* YOUR INSTRUCTIONS: Scan the entries line by line and return those with "และพน".

Stored data:

+++

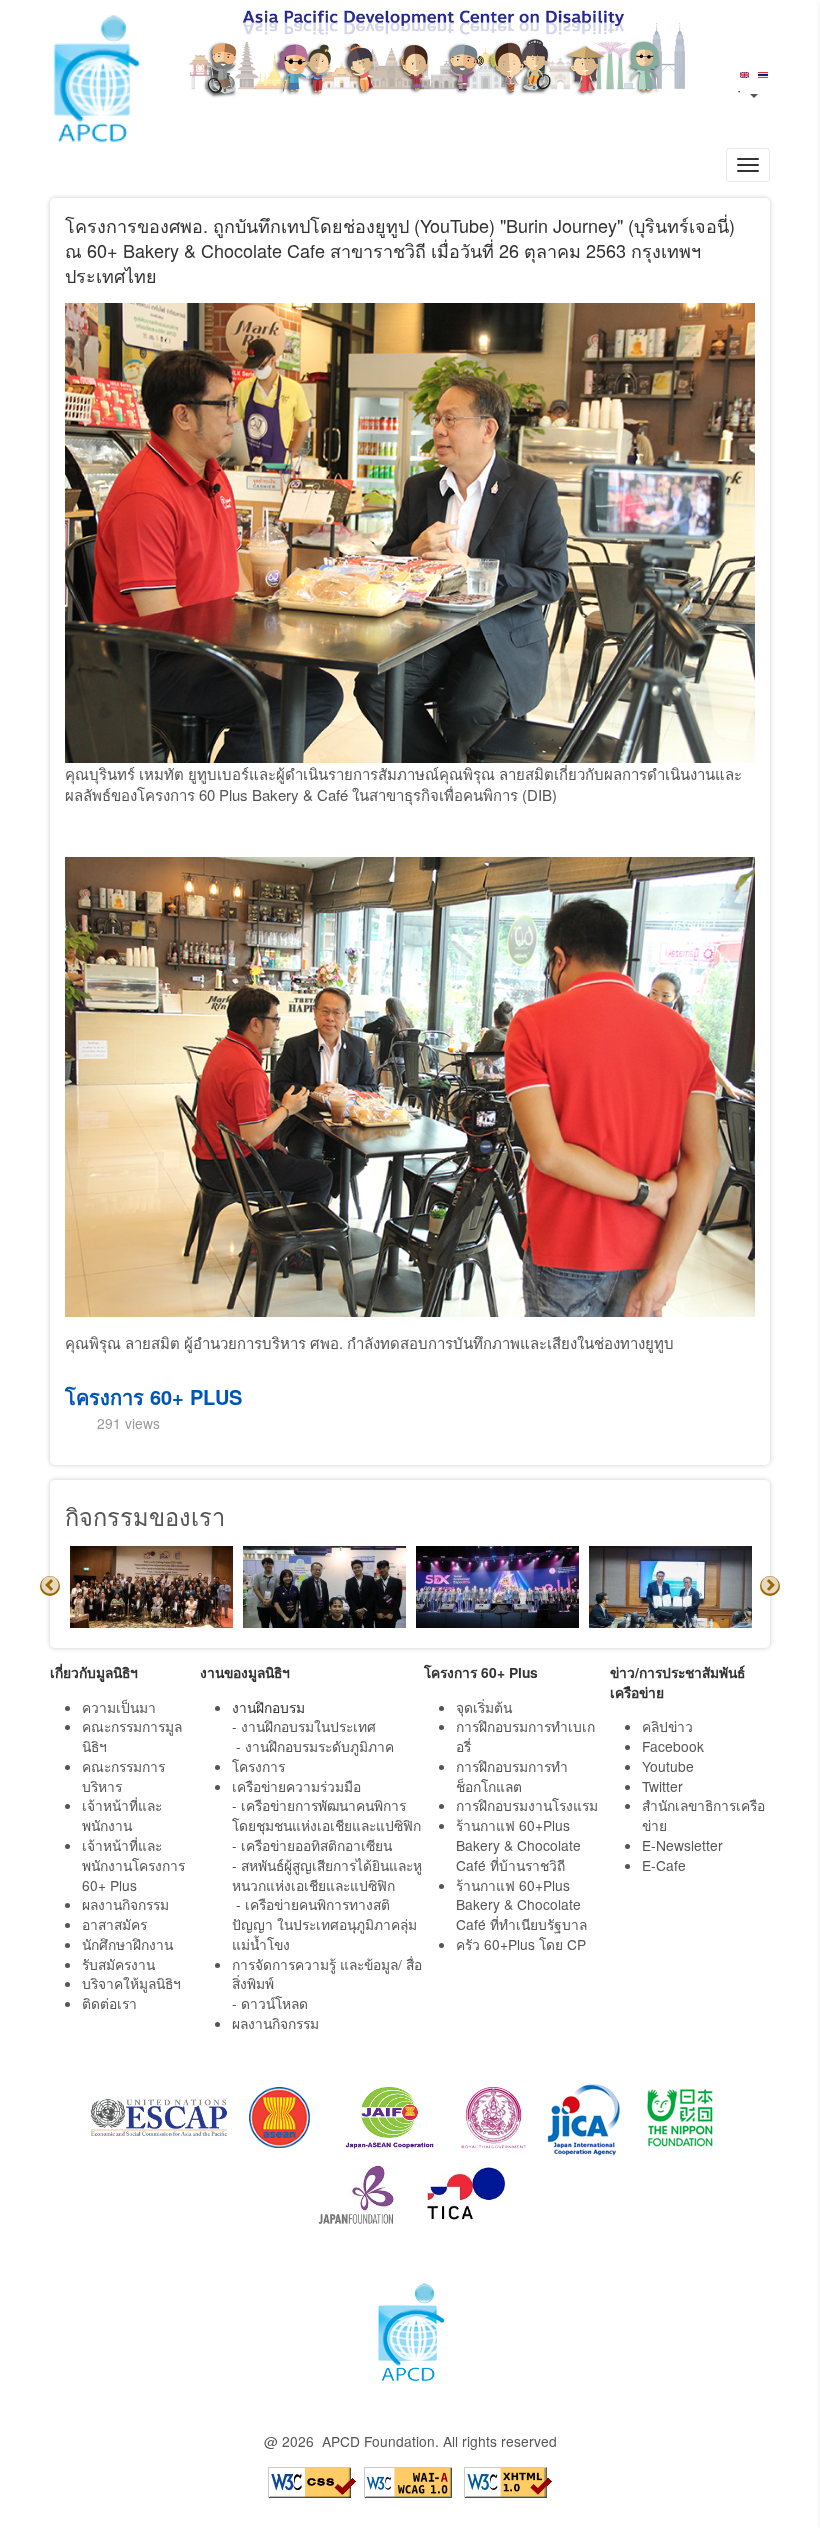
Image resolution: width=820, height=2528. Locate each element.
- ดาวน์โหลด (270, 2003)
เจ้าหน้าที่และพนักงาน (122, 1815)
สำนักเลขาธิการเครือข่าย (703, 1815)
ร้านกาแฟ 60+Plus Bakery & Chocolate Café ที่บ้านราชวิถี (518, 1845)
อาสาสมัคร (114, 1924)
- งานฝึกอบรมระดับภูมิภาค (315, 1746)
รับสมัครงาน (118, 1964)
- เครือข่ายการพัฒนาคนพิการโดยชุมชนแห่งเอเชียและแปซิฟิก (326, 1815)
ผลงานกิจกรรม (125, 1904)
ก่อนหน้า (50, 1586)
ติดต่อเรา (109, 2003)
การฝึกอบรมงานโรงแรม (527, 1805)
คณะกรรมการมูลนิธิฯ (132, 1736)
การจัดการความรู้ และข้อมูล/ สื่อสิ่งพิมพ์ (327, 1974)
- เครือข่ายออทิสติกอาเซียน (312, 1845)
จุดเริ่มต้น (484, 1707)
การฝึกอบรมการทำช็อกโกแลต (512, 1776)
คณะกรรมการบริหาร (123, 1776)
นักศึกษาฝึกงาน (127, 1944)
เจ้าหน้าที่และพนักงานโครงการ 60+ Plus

+++

* ANSWER BELOW:
เจ้าหน้าที่และพนักงาน (122, 1815)
เจ้าหน้าที่และพนักงานโครงการ 60+ Plus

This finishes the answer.